_TASK INSTRUCTIONS:_ Print the material word for word, from the line with "This screenshot has height=797, width=1498." to the line with "Looking at the", including both of those lines. Leave the pictures out.

_TASK INPUTS:_
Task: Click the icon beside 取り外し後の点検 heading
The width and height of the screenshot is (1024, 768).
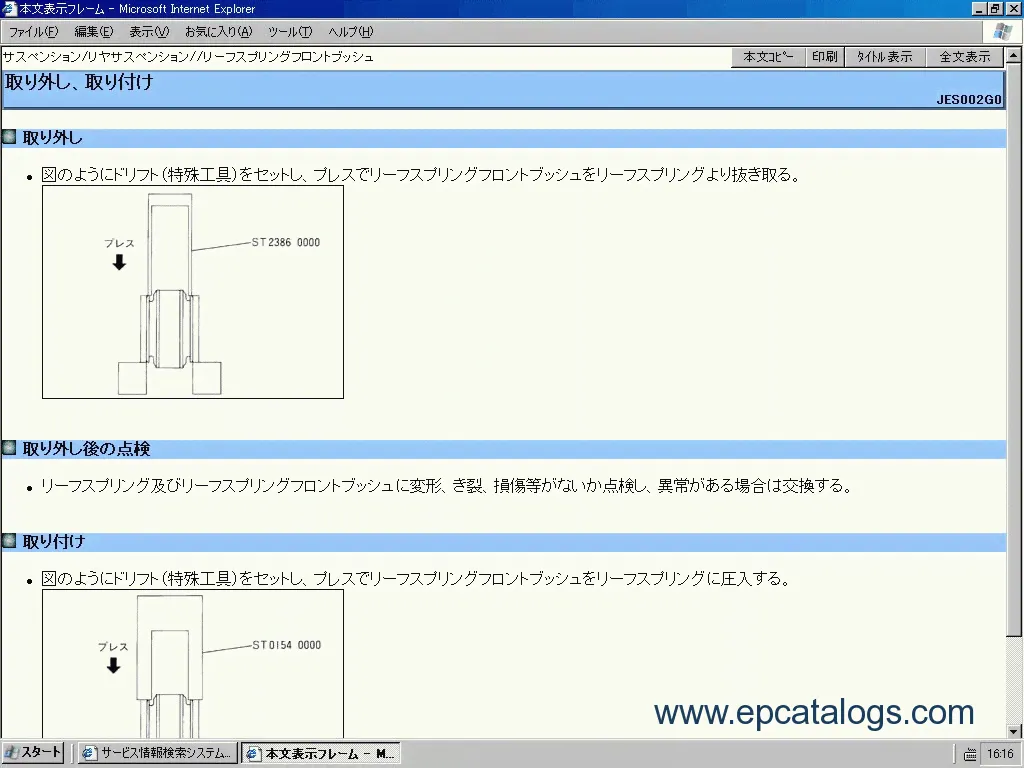Action: click(x=9, y=449)
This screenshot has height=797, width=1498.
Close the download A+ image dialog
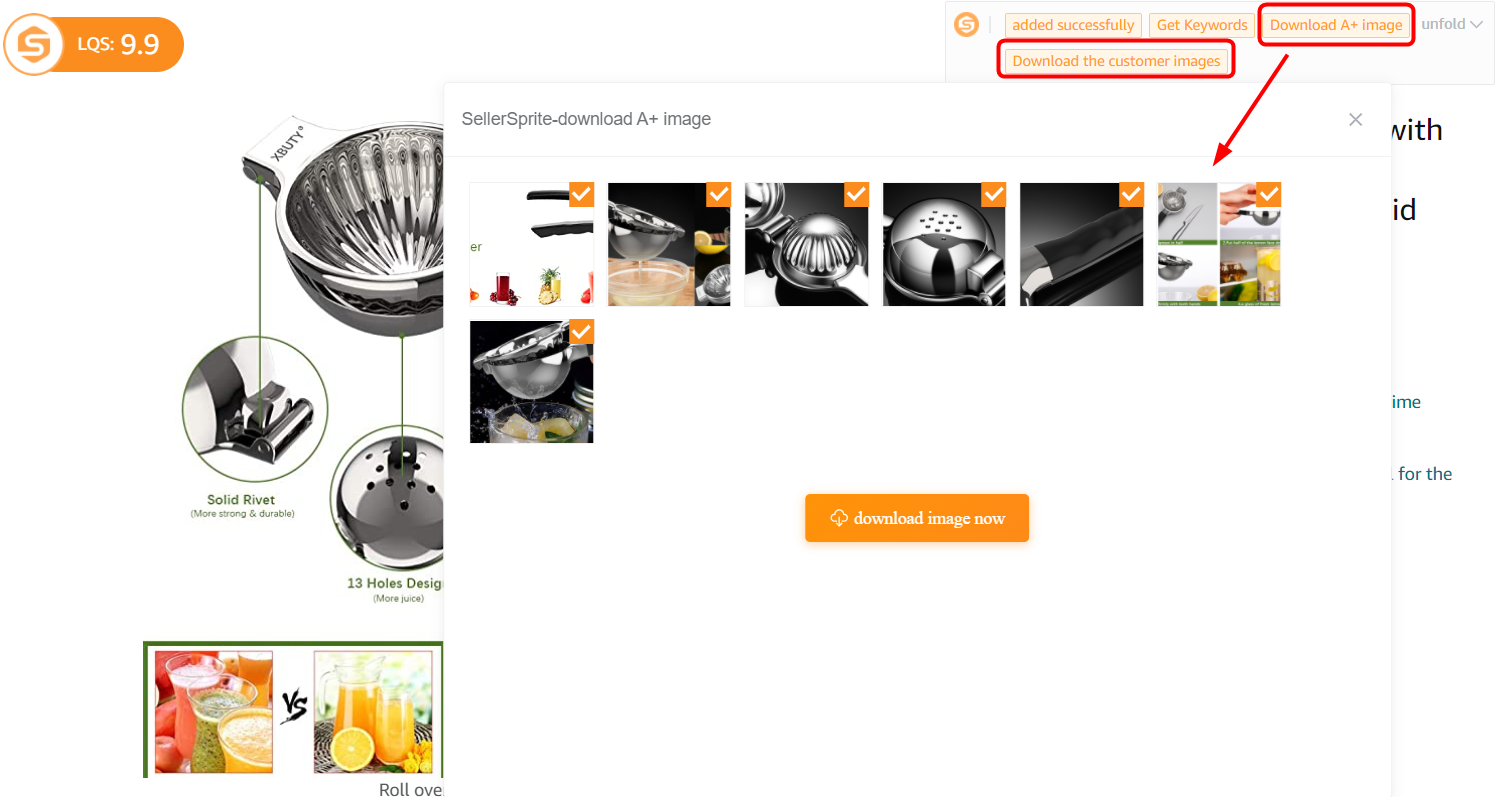coord(1355,120)
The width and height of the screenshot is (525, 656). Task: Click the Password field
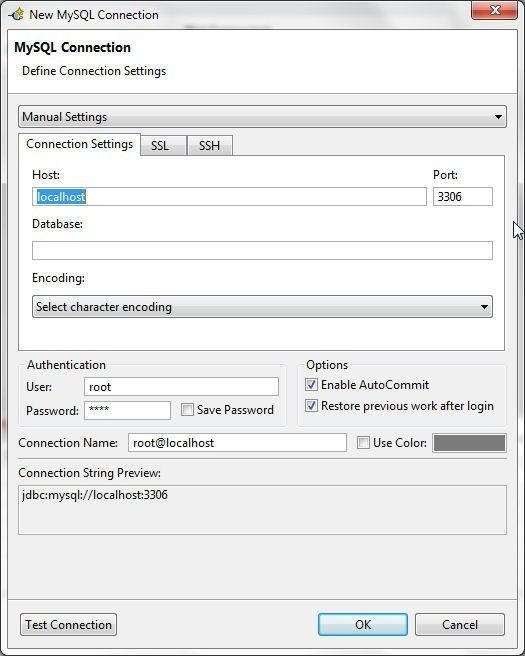127,410
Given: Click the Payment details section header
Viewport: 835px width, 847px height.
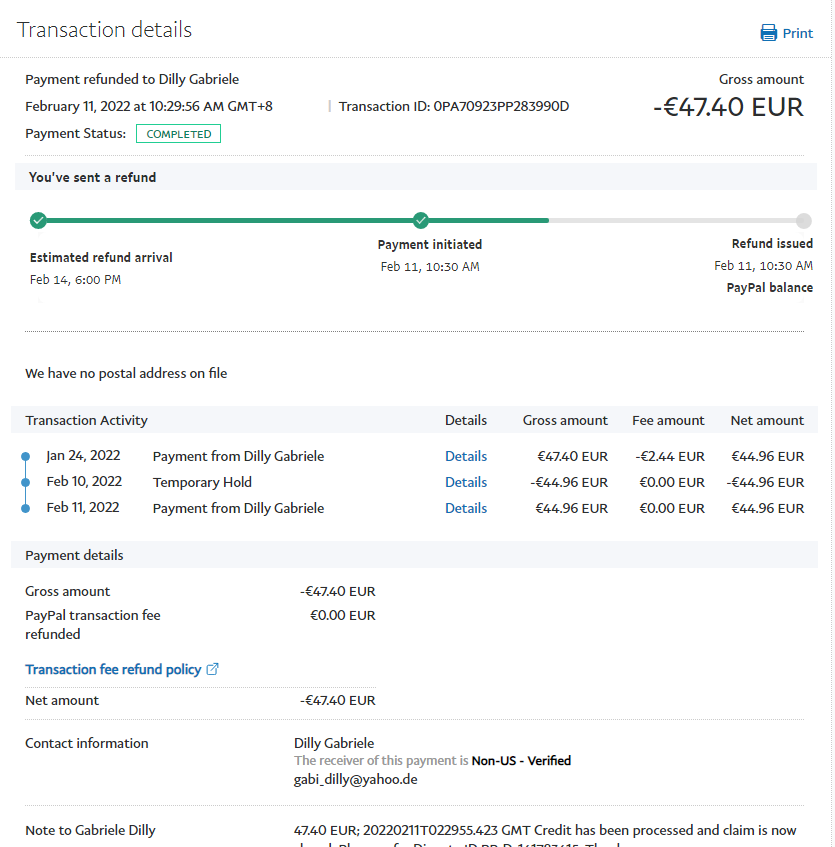Looking at the screenshot, I should (x=74, y=555).
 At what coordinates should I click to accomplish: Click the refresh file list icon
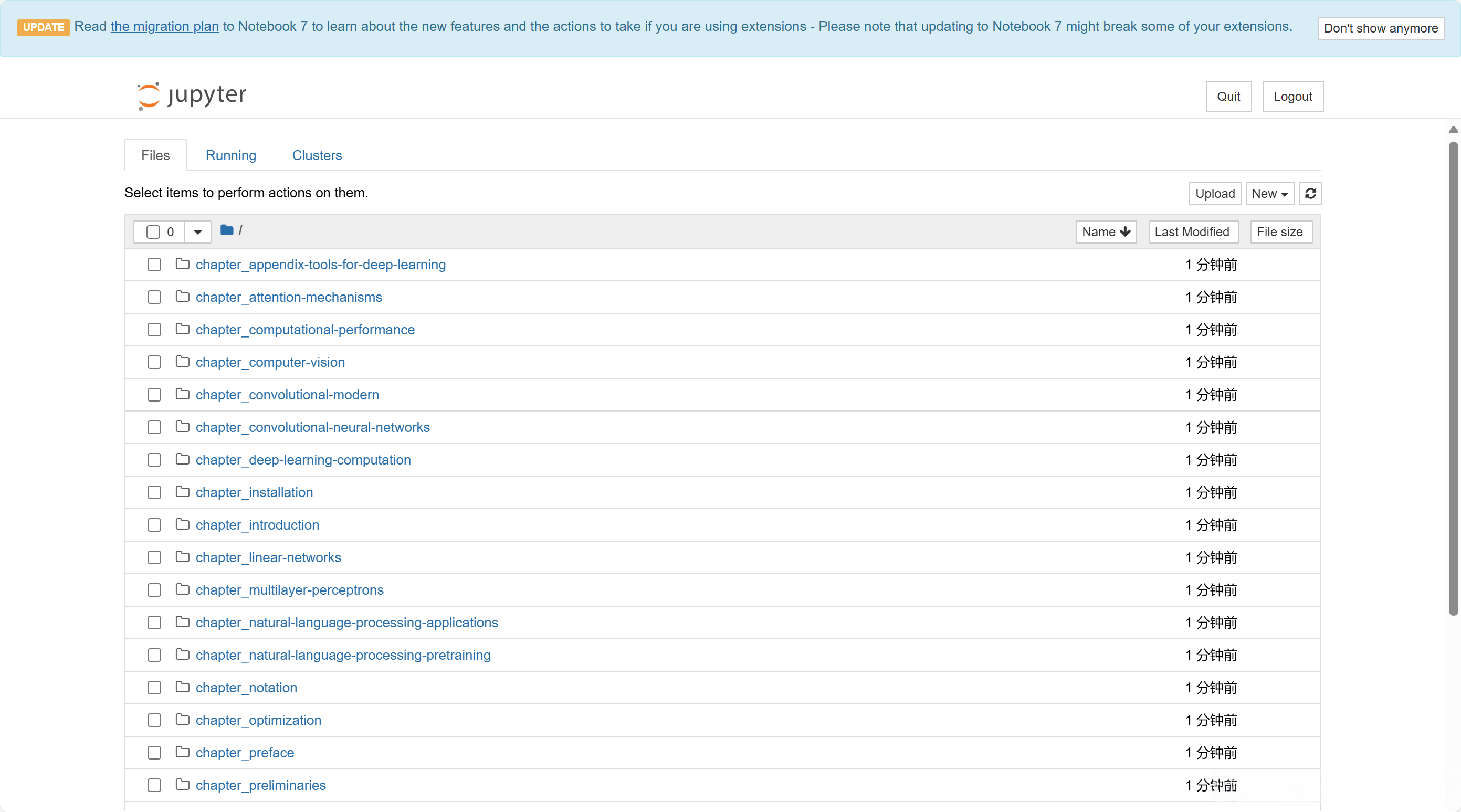point(1310,193)
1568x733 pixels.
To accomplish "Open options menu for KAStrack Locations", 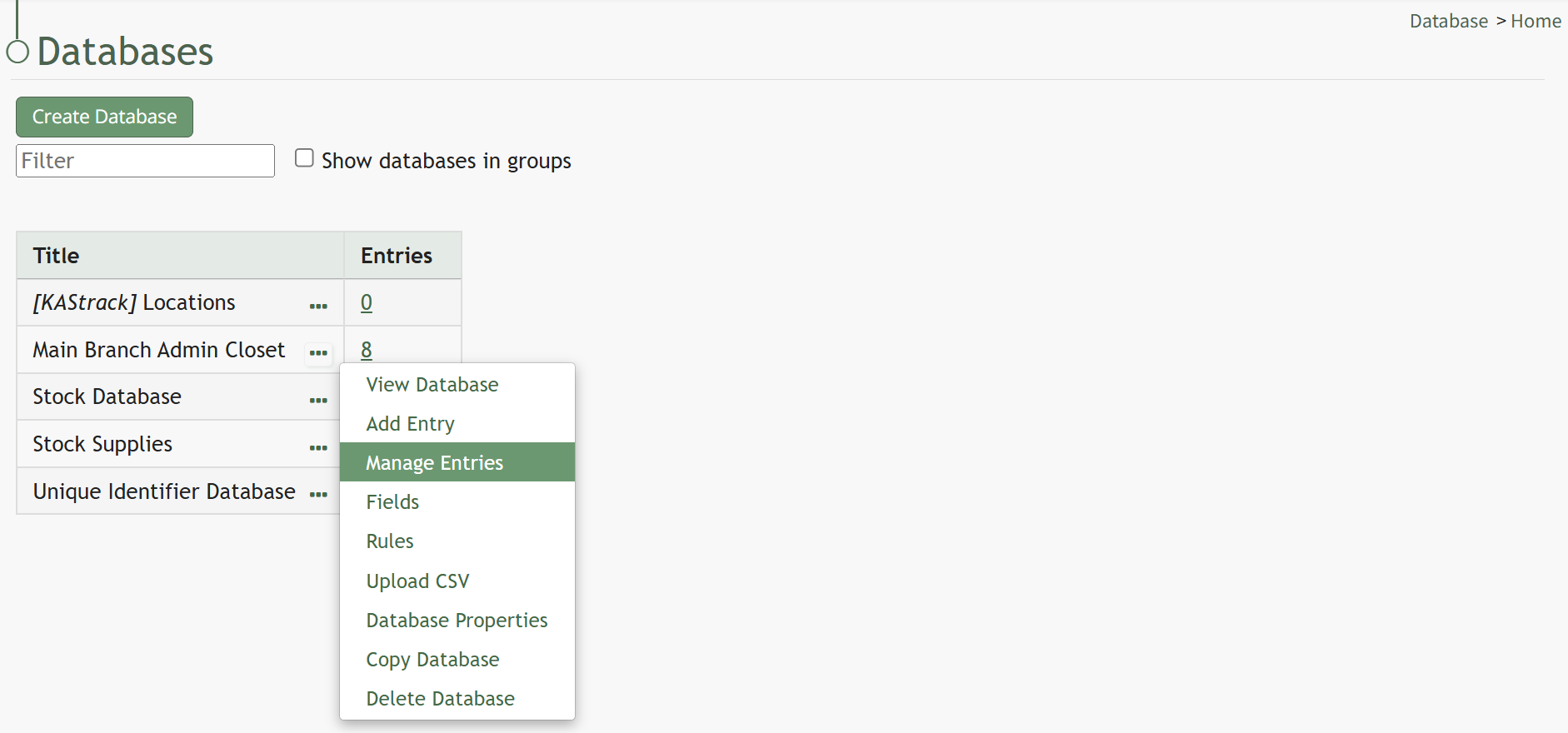I will [318, 306].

_ANSWER BELOW:_
This screenshot has height=797, width=1498.
Close the download A+ image dialog
coord(1355,120)
The width and height of the screenshot is (525, 656). Task: Click the Password field
127,410
Given: Click the Payment details section header
Viewport: 835px width, 847px height.
Looking at the screenshot, I should (x=74, y=555).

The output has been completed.